We can make it rain in the Sahara, thanks to renewables

The Sahara. The very name evokes an endless, forbidding landscape of arid desert with undulating dunes and no sign of vegetation, or even life.

But we may soon make it rain in the planet’s largest desert, scientists say. Better yet: increased precipitation, which could bring some of the greenery back to the Sahara, would be thanks to renewable energy sources like wind and solar that are being installed in parts of the inhospitable desert.

“Energy generation by wind and solar farms could reduce carbon emissions and thus mitigate anthropogenic climate change,” a team of scientists who conducted experiments using a climate model write in a paper published in the journal Science.

“[T]he installation of large-scale wind and solar power generation facilities in the Sahara could cause more local rainfall, particularly in the neighboring Sahel region,” they explain. “This effect, caused by a combination of increased surface drag and reduced albedo, could increase coverage by vegetation, creating a positive feedback that would further increase rainfall.”

The vast North African desert is seen as an ideal site for solar and wind energy generation because it is sundrenched and windswept all year round. It also has endless vistas of available space, seeing as it is unsuitable for agriculture and remains sparsely populated. Energy generated there from renewables could be fed into local grids and, thanks to the Sahara’s proximity to Europe, into European grids.

“Solar and wind power projects in Africa and the Middle East are already underway, from Morocco to Dubai to Ethiopia, including over 200 GW of solar power planned by 2030,” says the study’s co-author Jorge Rivas, a political scientist. “This renewable electricity could be transported to regions a few thousand kilometers away, and long-distance transmission lines have already existed in Africa and elsewhere for decades.”

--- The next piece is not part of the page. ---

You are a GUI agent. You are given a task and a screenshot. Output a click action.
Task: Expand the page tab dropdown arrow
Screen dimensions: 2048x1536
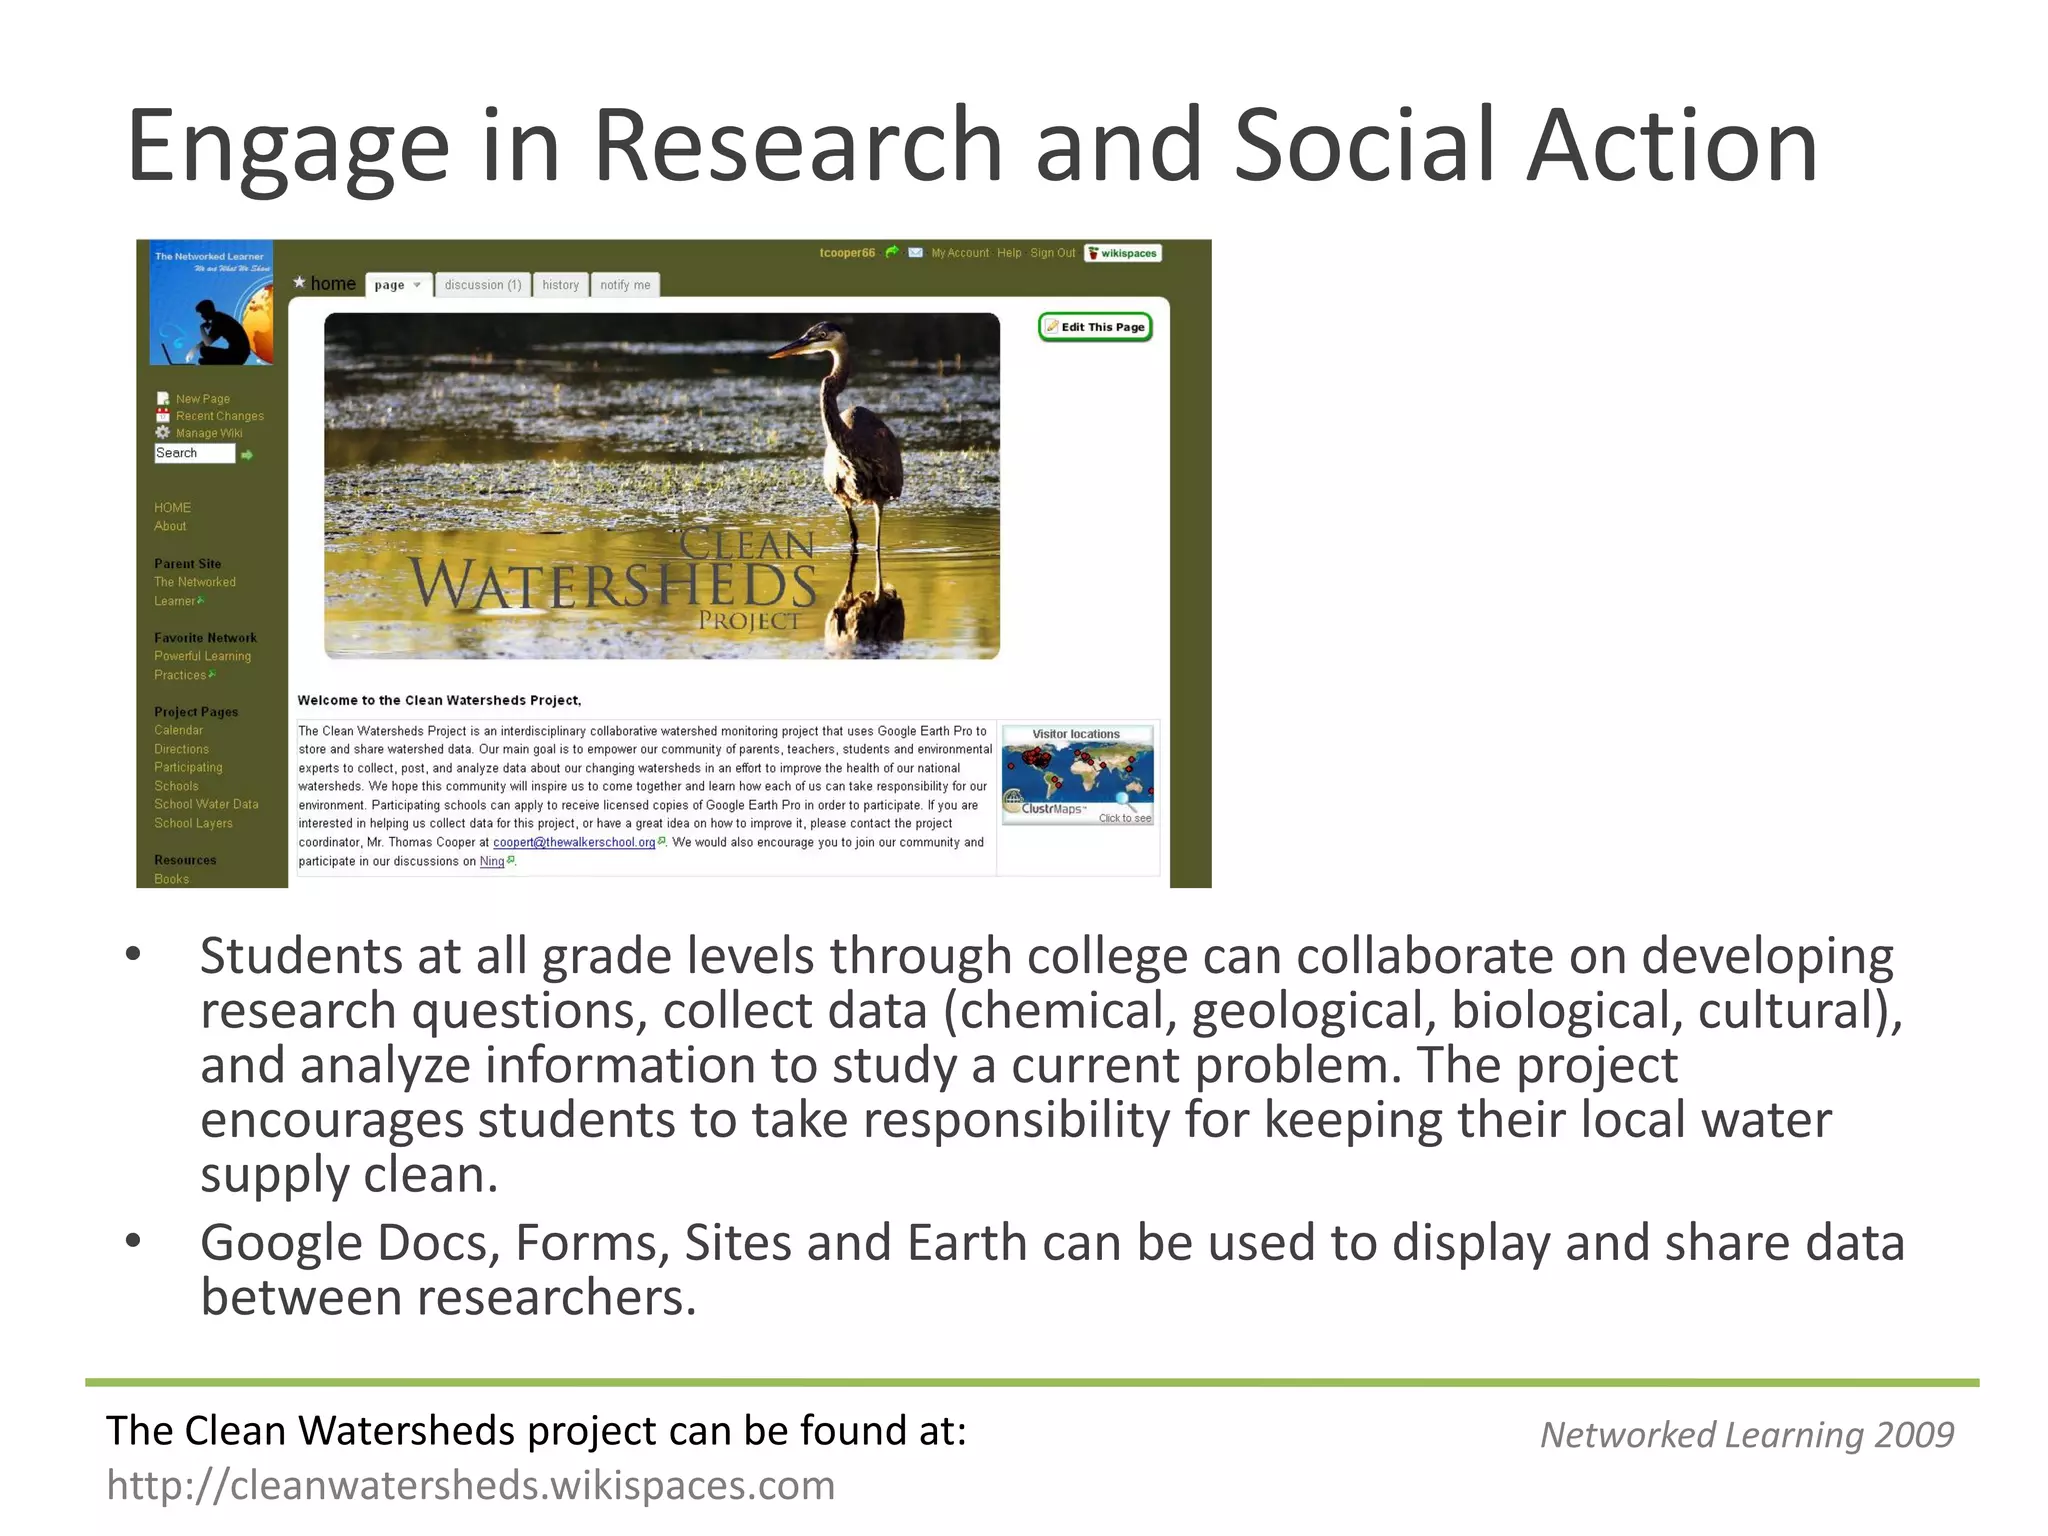(417, 285)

Wind and solar farms are known to have the capacity to impact local weather conditions like heat and humidity. And the larger the instillations, the more marked these effects can be, especially in places with extreme weather conditions like the Sahara.

“Our model results show that large-scale solar and wind farms in the Sahara would more than double the precipitation in the Sahara, and the most substantial increase occurs in the Sahel, where the magnitude of rainfall increase is between ~200 and ~500 mm per year,” observes the study’s first author, Yan Li, a scientist at the University of Illinois at Urbana-Champaign in the US. “As a result, vegetation cover fraction increases by about 20 percent.”

Wind turbines facilitate the vertical mixing of heat in the air, whereby warmer air at higher altitudes is pushed down to the surface. The result is an increase in land surface friction, which causes an increase in the chances of precipitation. “This increase in precipitation, in turn, leads to an increase in vegetation cover, creating a positive feedback loop,” Li says.

Simultaneously, large banks of solar panels help absorb much of the sun’s rays, thereby reducing the amount of light reflected off the Earth’s surface in a phenomenon known as albedo. This, too, increases the likelihood of more precipitation.

“This research certainly suggests that it will be possible to create a self-sustaining renewable energy system, which will be greatly beneficial for the socioeconomic development of the region,” explains Jagadish Shukla, a prominent Indian climate scientist who did not participate in the study.

“The Sahara has been expanding for some decades, and solar and wind farms might help stop the expansion of this arid region,” adds Russel R. Dickerson, a scientist at the Department of Atmospheric and Oceanic Science at the University of Maryland. “This looks like a win-win to me.”